3. Aux termes de l'article unique du Protocole n° 24 sur le fonctionnement de l'Union européenne relatif au droit d'asile pour les ressortissants des Etats membres de l'Union européenne : " Vu le niveau de protection des droits fondamentaux et des libertés fondamentales dans les États membres de l'Union européenne, ceux-ci sont considérés comme constituant des pays d'origine sûrs les uns vis-à-vis des autres pour toutes les questions juridiques et pratiques liées aux affaires d'asile. En conséquence, toute demande d'asile présentée par un ressortissant d'un État membre ne peut être prise en considération ou déclarée admissible pour instruction par un autre État membre que dans les cas suivants : / (...) b) si la procédure prévue à l'article 7, paragraphe 1, du traité sur l'Union européenne a été déclenchée et jusqu'à ce que le Conseil, ou le cas échéant le Conseil européen, prenne une décision à ce sujet à l'égard de l'État membre dont le demandeur est ressortissant ; (...) ".

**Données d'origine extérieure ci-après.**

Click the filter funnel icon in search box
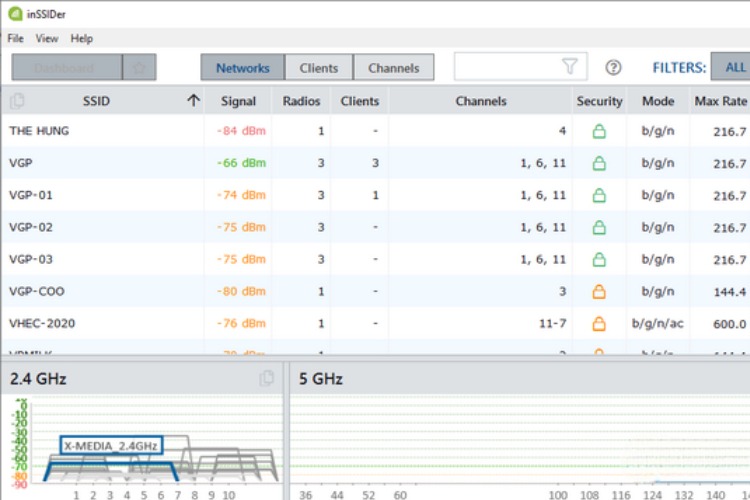Image resolution: width=750 pixels, height=500 pixels. pyautogui.click(x=570, y=67)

4. Aux termes de l'article 7 du traité sur l'Union européenne : " 1. Sur proposition motivée d'un tiers des États membres, du Parlement européen ou de la Commission, le Conseil, statuant à la majorité des quatre cinquièmes de ses membres après approbation du Parlement européen, peut constater qu'il existe un risque clair de violation grave par un État membre des valeurs visées à l'article 2 ".
5. Par une résolution 2017/2131(INL) du 12 septembre 2018, le Parlement européen a soumis au Conseil une proposition l'invitant à constater, conformément à l'article 7, paragraphe 1, du traité sur l'Union européenne, l'existence d'un risque clair de violation grave par la Hongrie des valeurs sur lesquelles l'Union est fondée. Ainsi, la procédure prévue à l'article 7, paragraphe 1, du traité sur l'Union européenne doit être regardée comme ayant été déclenchée, au sens du b) de l'article unique du Protocole n° 24, à l'égard de la Hongrie.

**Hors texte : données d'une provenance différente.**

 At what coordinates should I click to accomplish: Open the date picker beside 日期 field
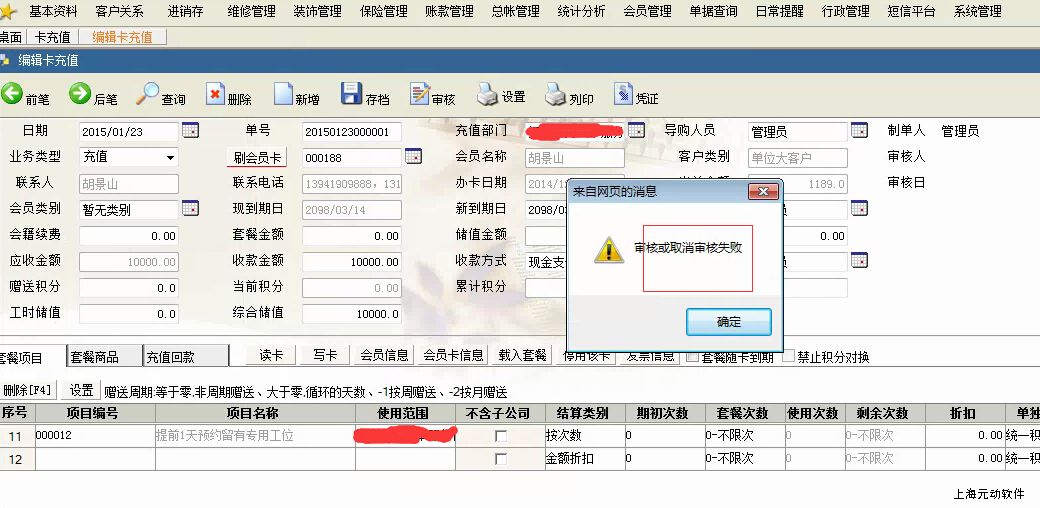click(x=190, y=131)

6. Il résulte de ce qui précède qu'un ressortissant hongrois peut déposer une demande d'asile auprès des autorités compétentes d'un Etat membre de l'Union européenne. La demande d'asile de Mme B..., ressortissante hongroise, née le 16 octobre 1972, a été enregistrée le 7 septembre 2020 selon la procédure normale au guichet unique de la préfecture du Bas-Rhin. Toutefois, par une décision du 8 septembre 2020, le directeur général de l'Office français de l'immigration et de l'intégration a refusé de lui octroyer les conditions matérielles d'accueil. Mme B... a demandé au juge des référés du tribunal administratif de Strasbourg, statuant sur le fondement de l'article L. 521-2 du code de justice administrative, d'ordonner la suspension de cette décision et d'enjoindre au directeur général de l'Office français de l'immigration et de l'intégration de lui octroyer les conditions matérielles d'accueil. Par l'ordonnance attaquée, le juge des référés a fait droit à cette demande.

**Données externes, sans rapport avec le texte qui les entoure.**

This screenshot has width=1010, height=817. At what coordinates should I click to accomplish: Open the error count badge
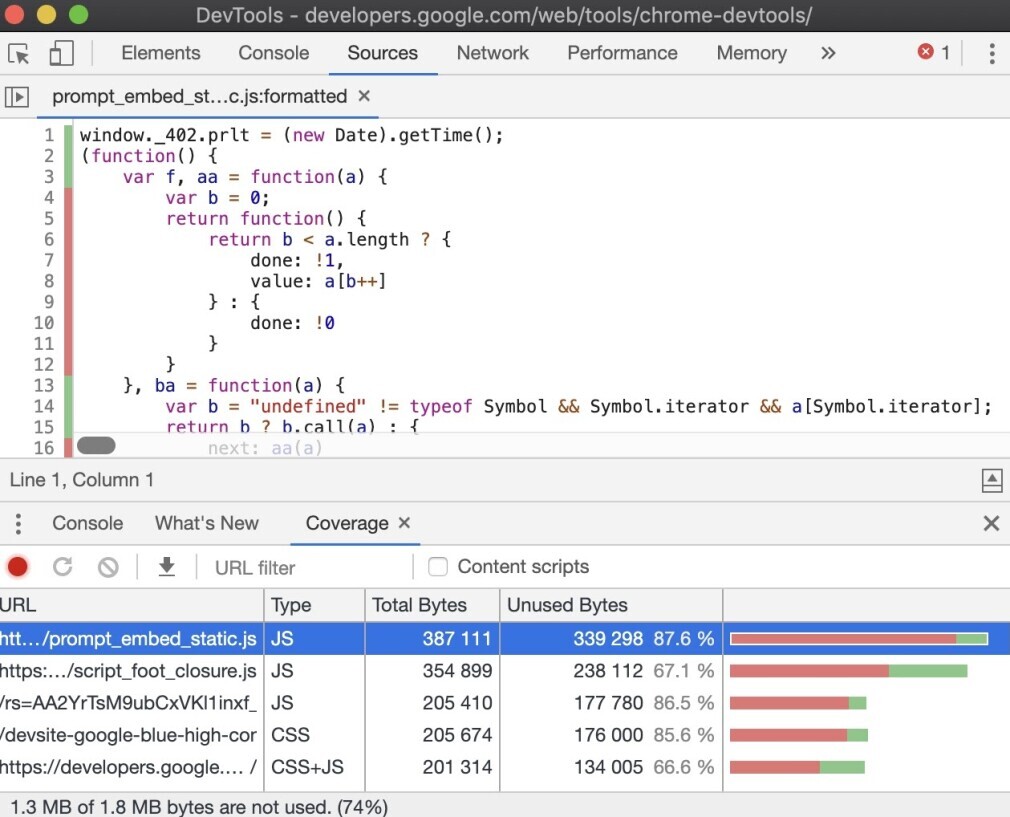(931, 53)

7. En premier lieu, aux termes de l'article 3 de la directive du 26 juin 2013 établissant des normes pour l'accueil des personnes demandant la protection internationale : " 1. La présente directive s'applique à tous les ressortissants de pays tiers et apatrides qui présentent une demande de protection internationale sur le territoire d 'un État membre, y compris à la frontière, dans les eaux territoriales ou les zones de transit, tant qu'ils sont autorisés à demeurer sur le territoire en qualité de demandeurs, ainsi qu'aux membres de leur famille, s'ils sont couverts par cette demande de protection internationale conformément au droit national. (...) ".
8. Aux termes de l'article L. 744-1 du code de l'entrée et du séjour des étrangers et du droit d'asile : " Les conditions matérielles d'accueil du demandeur d'asile, au sens de la directive 2013/33/UE du Parlement européen et du Conseil, du 26 juin 2013, établissant des normes pour l'accueil des personnes demandant la protection internationale, sont proposées à chaque demandeur d'asile par l'Office français de l'immigration et de l'intégration après l'enregistrement de la demande d'asile par l'autorité administrative compétente, en application du présent chapitre. Les conditions matérielles d'accueil comprennent les prestations et l'allocation prévues au présent chapitre. ".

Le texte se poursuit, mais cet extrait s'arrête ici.